[Task inputs]

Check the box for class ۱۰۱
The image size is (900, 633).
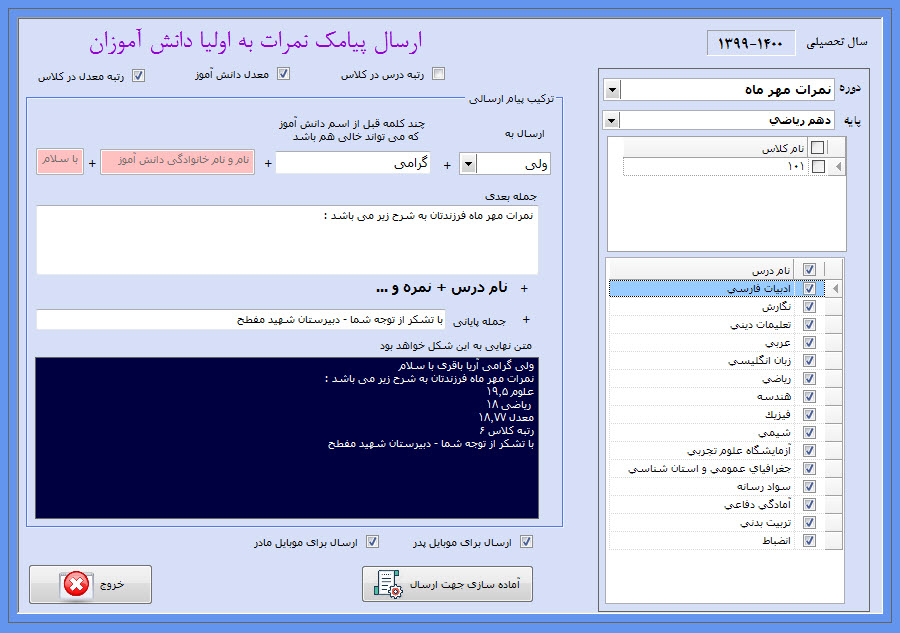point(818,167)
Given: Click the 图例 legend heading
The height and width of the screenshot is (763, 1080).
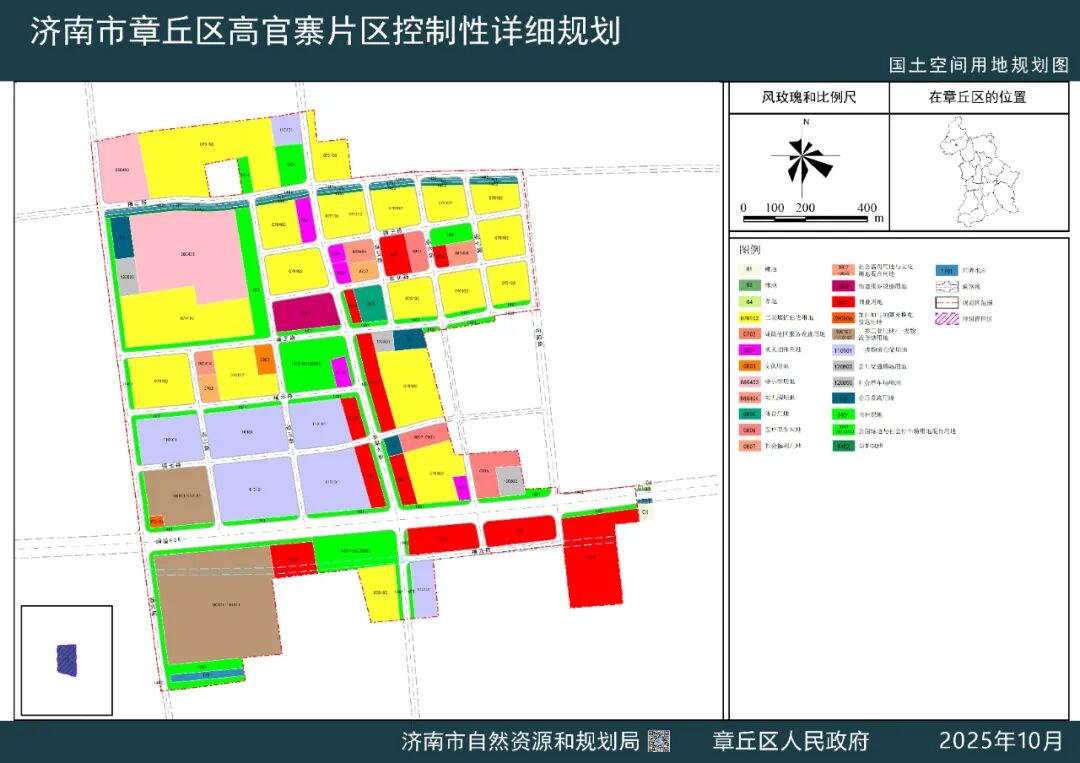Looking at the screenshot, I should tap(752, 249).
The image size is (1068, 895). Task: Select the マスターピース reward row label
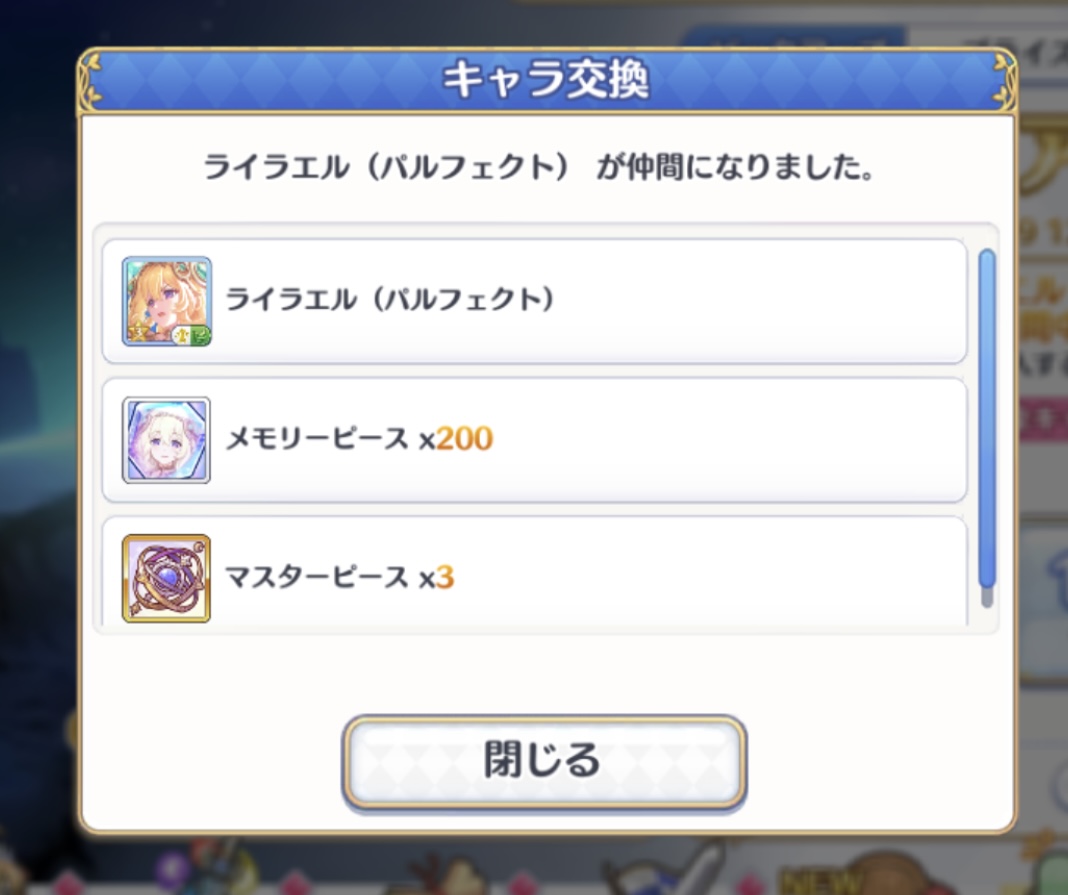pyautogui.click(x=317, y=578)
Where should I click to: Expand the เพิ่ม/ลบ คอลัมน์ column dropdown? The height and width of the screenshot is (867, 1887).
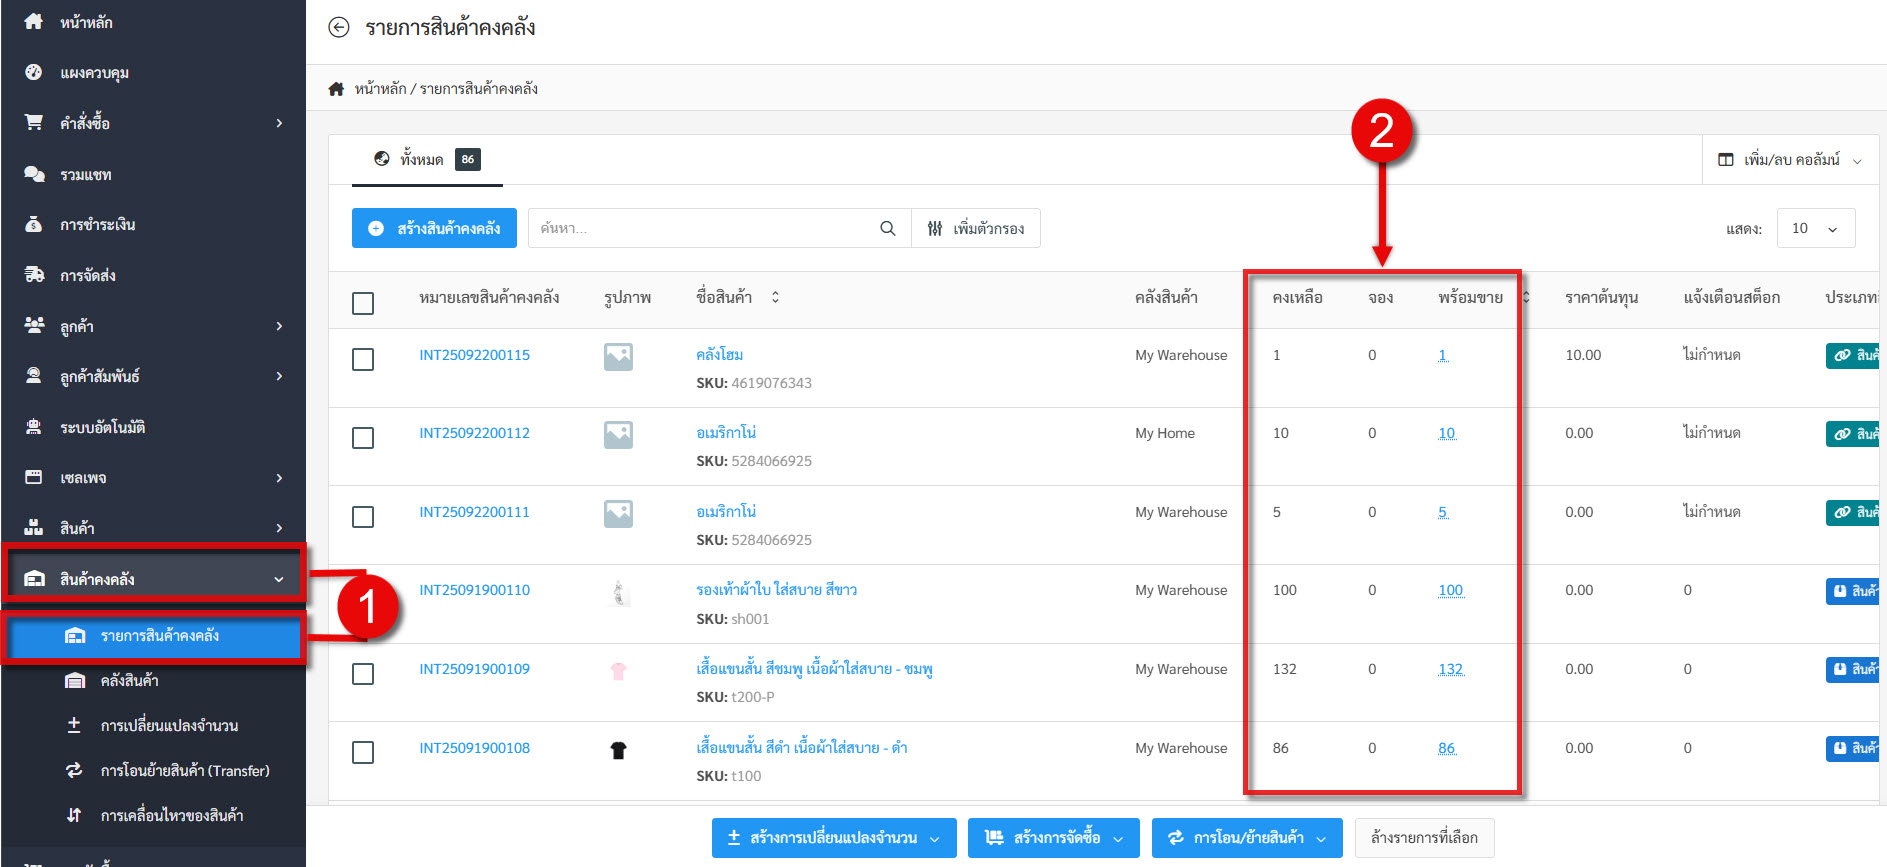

[/Task inputs]
[Task inputs]

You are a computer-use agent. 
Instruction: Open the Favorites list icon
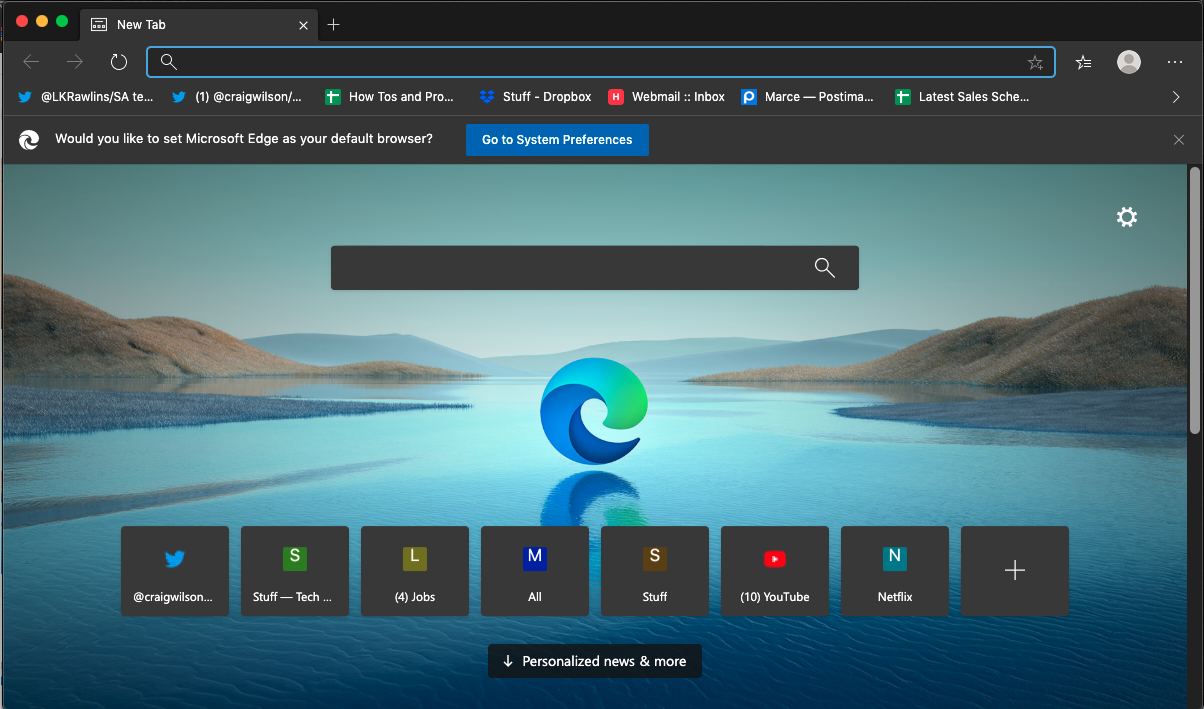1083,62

[/Task inputs]

* **About this task**
Above are some records; extract exactly the lines from the one containing "Check the box for class ۱۰۱" through the one containing "Where should I" and drop the pictures.

* **Answer below**
Check the box for class ۱۰۱
The image size is (900, 633).
point(818,167)
Given: Click the 图例 legend heading
The height and width of the screenshot is (763, 1080).
Looking at the screenshot, I should tap(752, 249).
The image size is (1068, 895). Task: Select the マスターピース reward row label
pyautogui.click(x=317, y=578)
Where should I click to: Expand the เพิ่ม/ลบ คอลัมน์ column dropdown? The height and width of the screenshot is (867, 1887).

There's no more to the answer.